I was studying this evening, but in that meditative state (between sleeping and wakefulness), I had a couple "Aha" moments. It may have had something to do with the TV show I had watched while eating dinner. A couple friends of mine affectionately call it, "Zen Cop."
The first moment I had, well, actually, let's start with the second:
I don't know about you, but I sometimes feel constrained by labels. Through much of my life, I've avoided labelling. It's a box that people want to put you in to keep things neat and tidy. However, I have experienced, to my great surprise, a situation when I was irritated by the lack of definition and therefore the lack of labelling/categorization. The lack of information made me feel a bit powerless. So, I realized, in thinking on Aha number 1, that in describing the situation, I could say that Aha number 2 was that there is a time and a place for everything, including labelling.
The real Aha, however, was in reflecting on the above described (sort of) situation, I had a sudden realization. I don't know if I suddenly saw what was there all along, or if something in me reached the point where the truth changed (in many mental situations, perception IS reality, from a certain point of view). The situation where I had been struggling in a fog of unlabelledness, which I had been perceiving as negative -- all of a sudden was completely positive. I was free because I had never been pinned down in the first place. That very lack of definition was singular, and therefore unique, special, and powerful. It was beyond mere "looking at the bright side."
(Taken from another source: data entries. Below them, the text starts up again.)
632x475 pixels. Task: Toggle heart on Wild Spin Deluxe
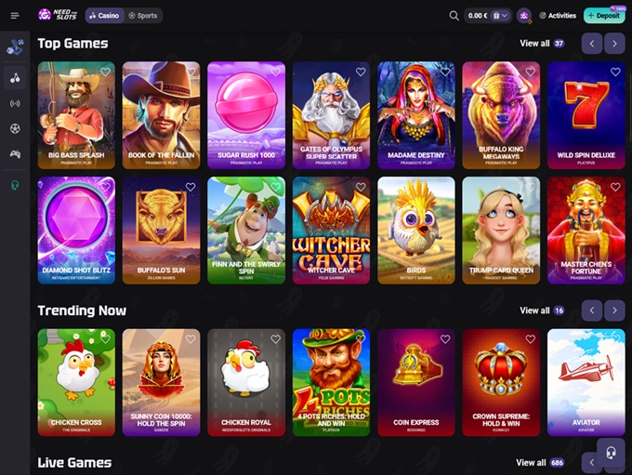615,72
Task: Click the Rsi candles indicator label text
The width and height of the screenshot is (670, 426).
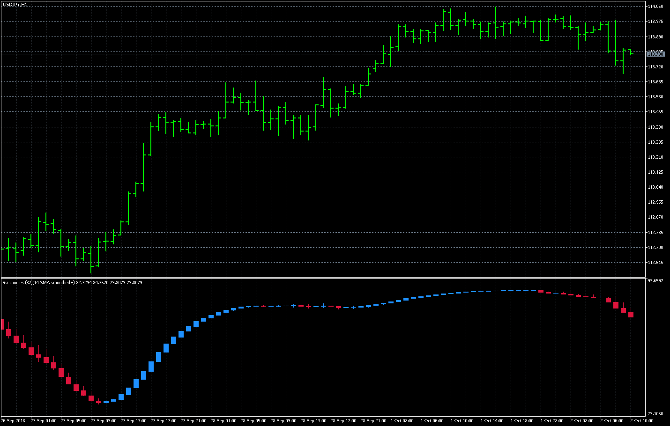Action: point(72,283)
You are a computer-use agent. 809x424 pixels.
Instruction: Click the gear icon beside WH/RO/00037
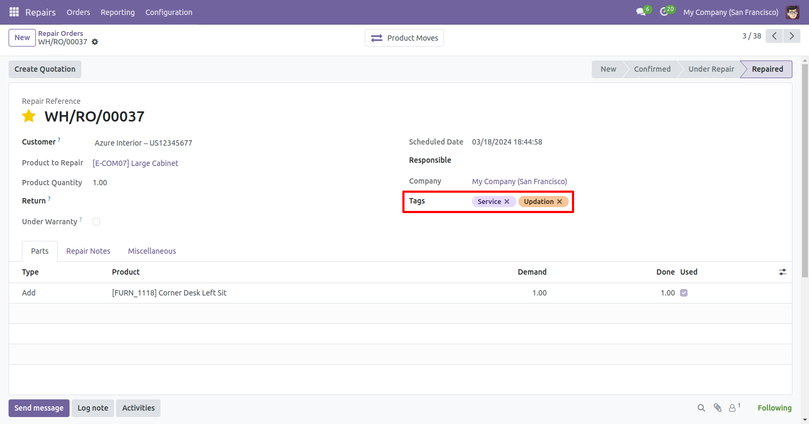click(95, 42)
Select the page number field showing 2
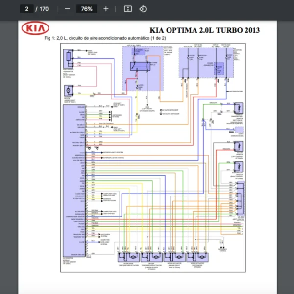 26,9
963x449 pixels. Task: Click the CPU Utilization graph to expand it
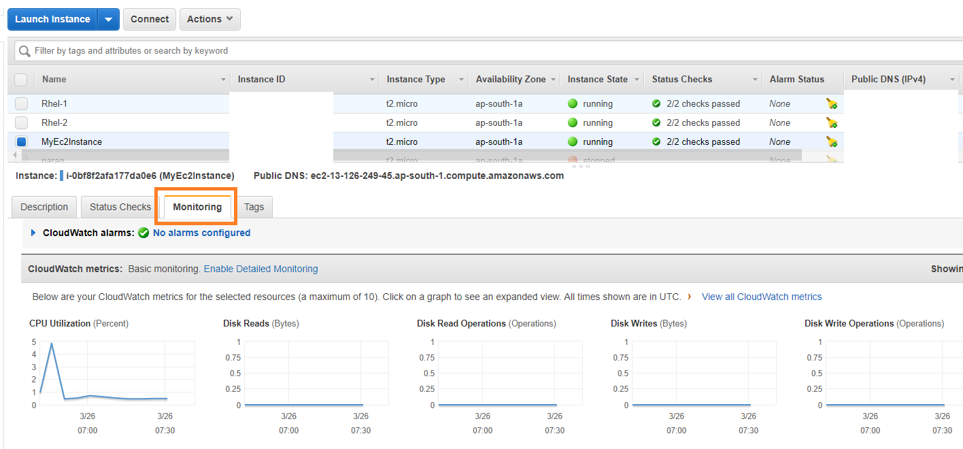(116, 373)
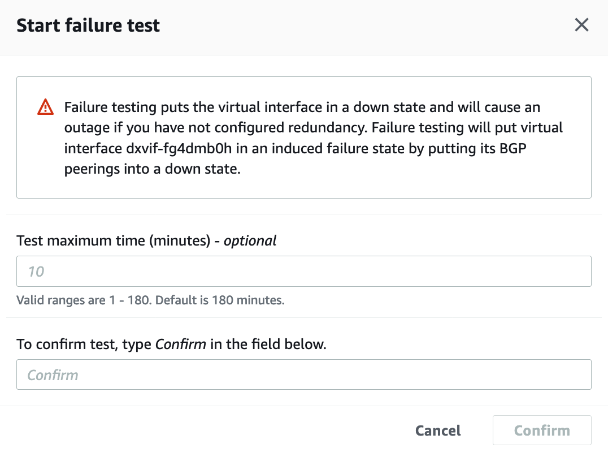
Task: Click the "To confirm test, type" instruction label
Action: coord(85,344)
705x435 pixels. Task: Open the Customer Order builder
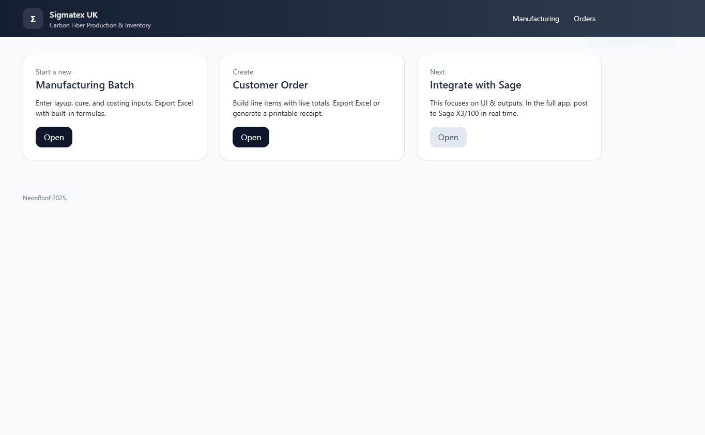tap(251, 137)
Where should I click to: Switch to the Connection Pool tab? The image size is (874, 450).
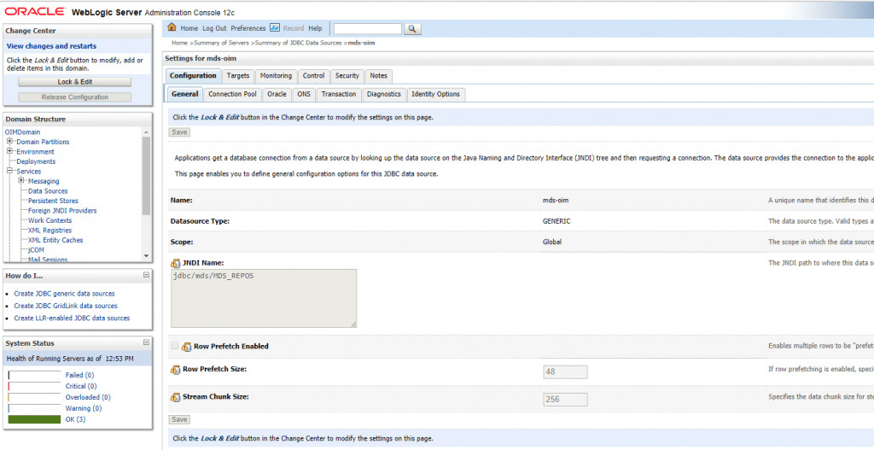tap(232, 94)
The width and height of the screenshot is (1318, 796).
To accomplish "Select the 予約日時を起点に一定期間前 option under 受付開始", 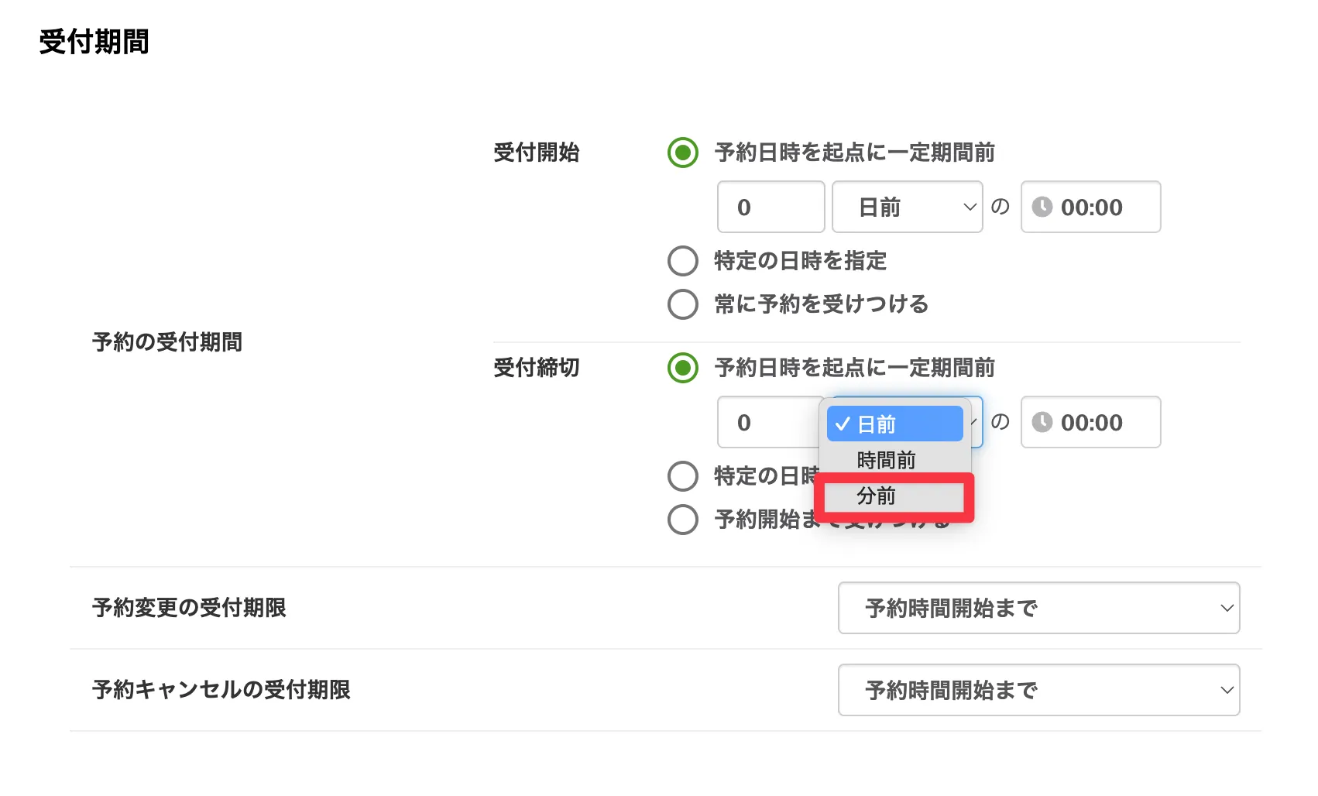I will pos(682,153).
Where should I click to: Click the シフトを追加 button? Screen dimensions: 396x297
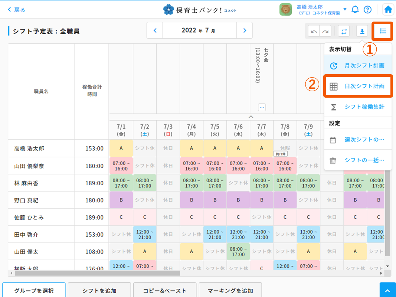click(x=99, y=291)
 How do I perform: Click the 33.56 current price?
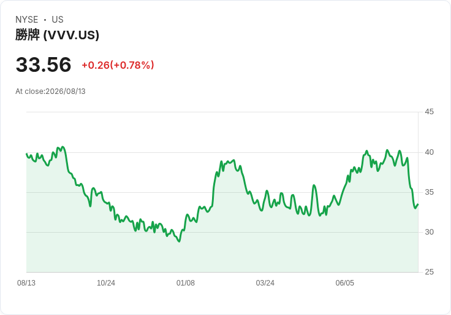[44, 64]
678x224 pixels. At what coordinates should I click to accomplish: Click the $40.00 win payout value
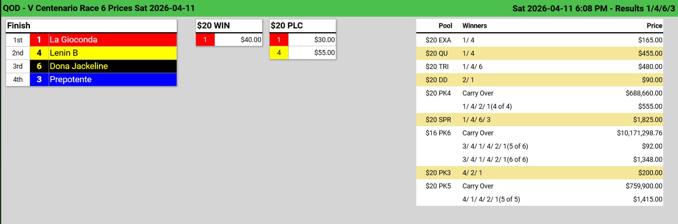(x=251, y=40)
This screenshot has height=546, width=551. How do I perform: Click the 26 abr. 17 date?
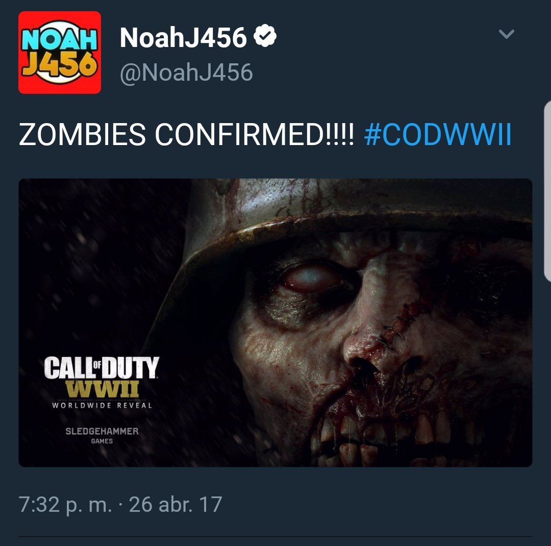coord(176,504)
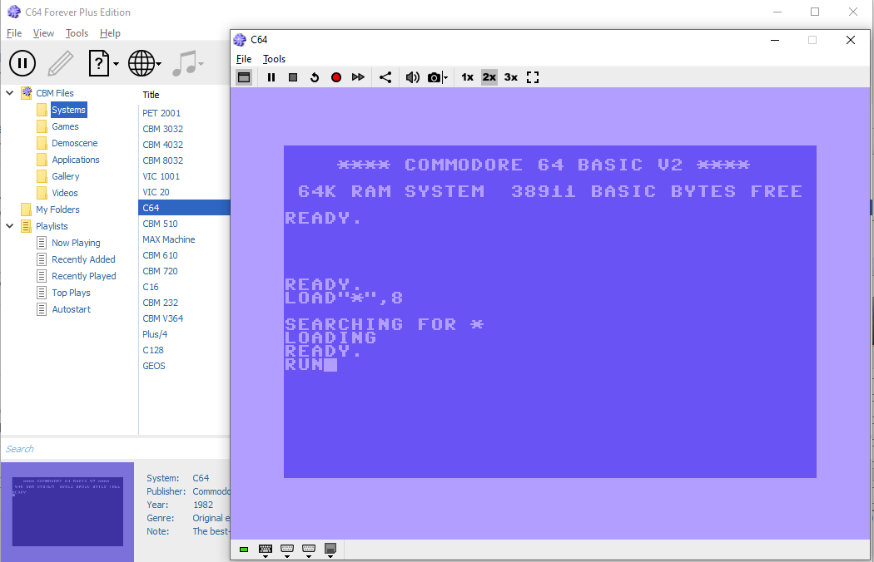Select C128 in the systems list
Viewport: 874px width, 562px height.
click(153, 350)
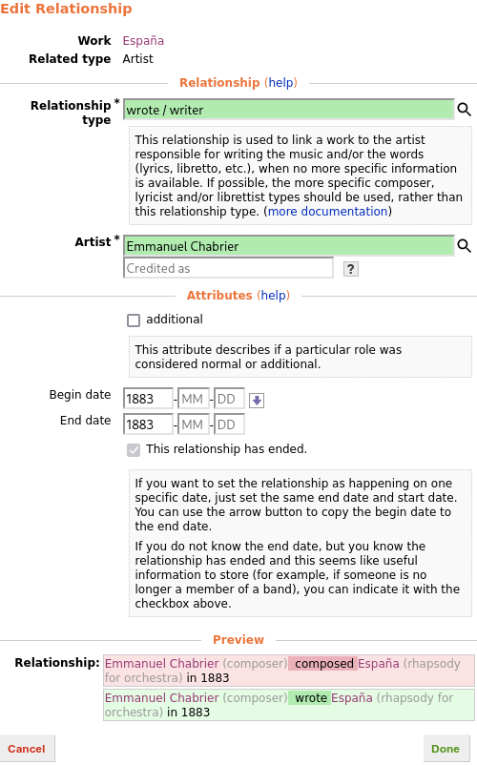The height and width of the screenshot is (765, 477).
Task: Open Relationship help link
Action: 280,82
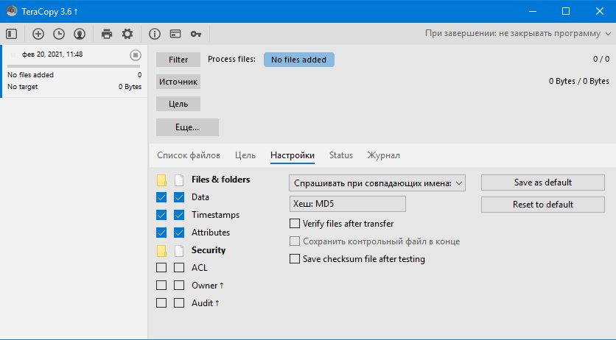Image resolution: width=616 pixels, height=340 pixels.
Task: Click the Хеш: MD5 field
Action: pos(348,204)
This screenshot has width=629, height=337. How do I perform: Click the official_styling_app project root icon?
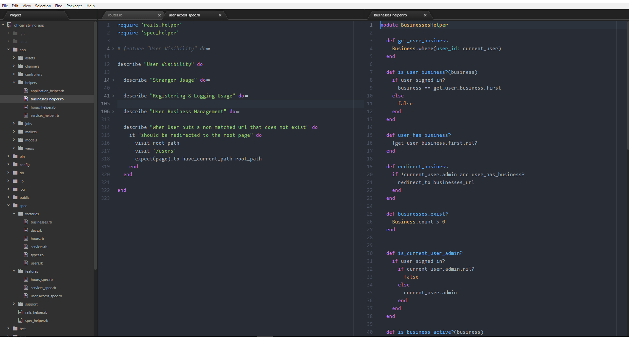click(9, 25)
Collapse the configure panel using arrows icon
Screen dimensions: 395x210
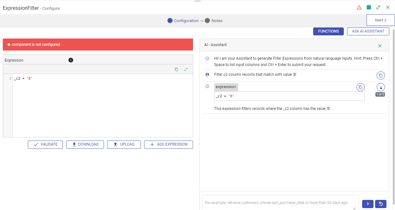point(378,8)
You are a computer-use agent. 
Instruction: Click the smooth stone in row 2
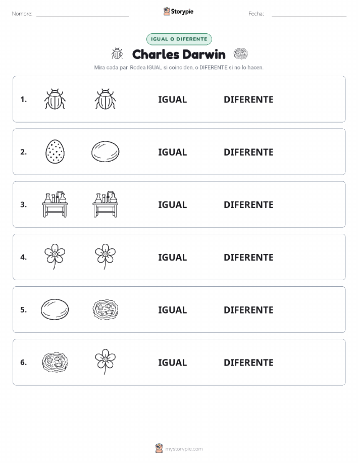coord(106,151)
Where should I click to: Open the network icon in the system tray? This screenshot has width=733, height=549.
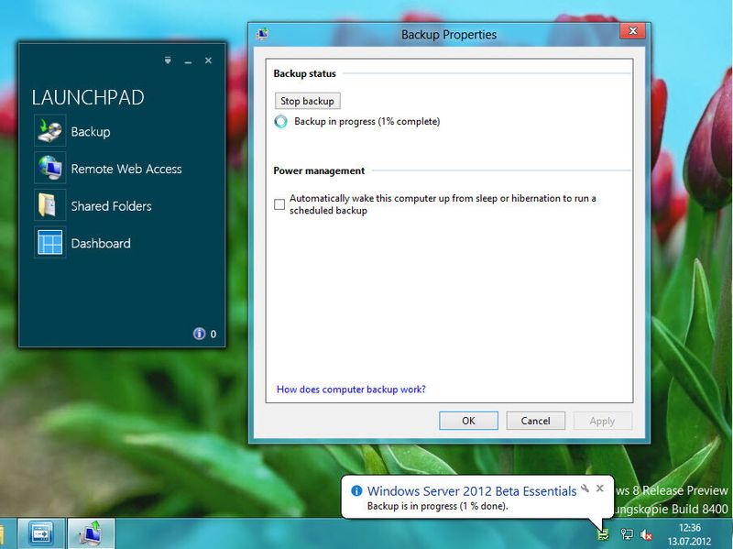pos(627,533)
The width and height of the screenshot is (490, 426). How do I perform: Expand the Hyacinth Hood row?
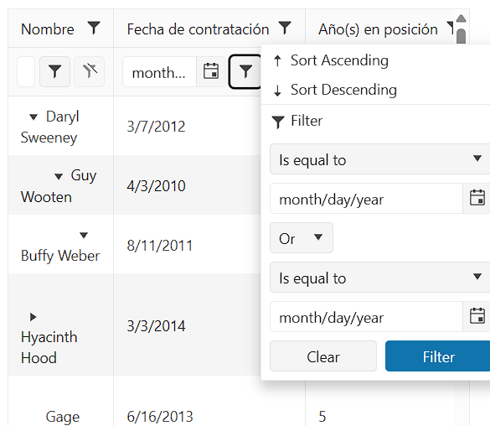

It was a very strange moment, and it's still with me. I expect it to fade, but I'm enjoying it while it lasts. I hope to be able to remember how to do it again. How would one recreate the moment? I don't know. Perhaps by taking a situation or circumstance and playing what if --
What if this circumstance is not negative, but supremely positive? What if what is false is true and what is true is false? What if the world were turned upside down?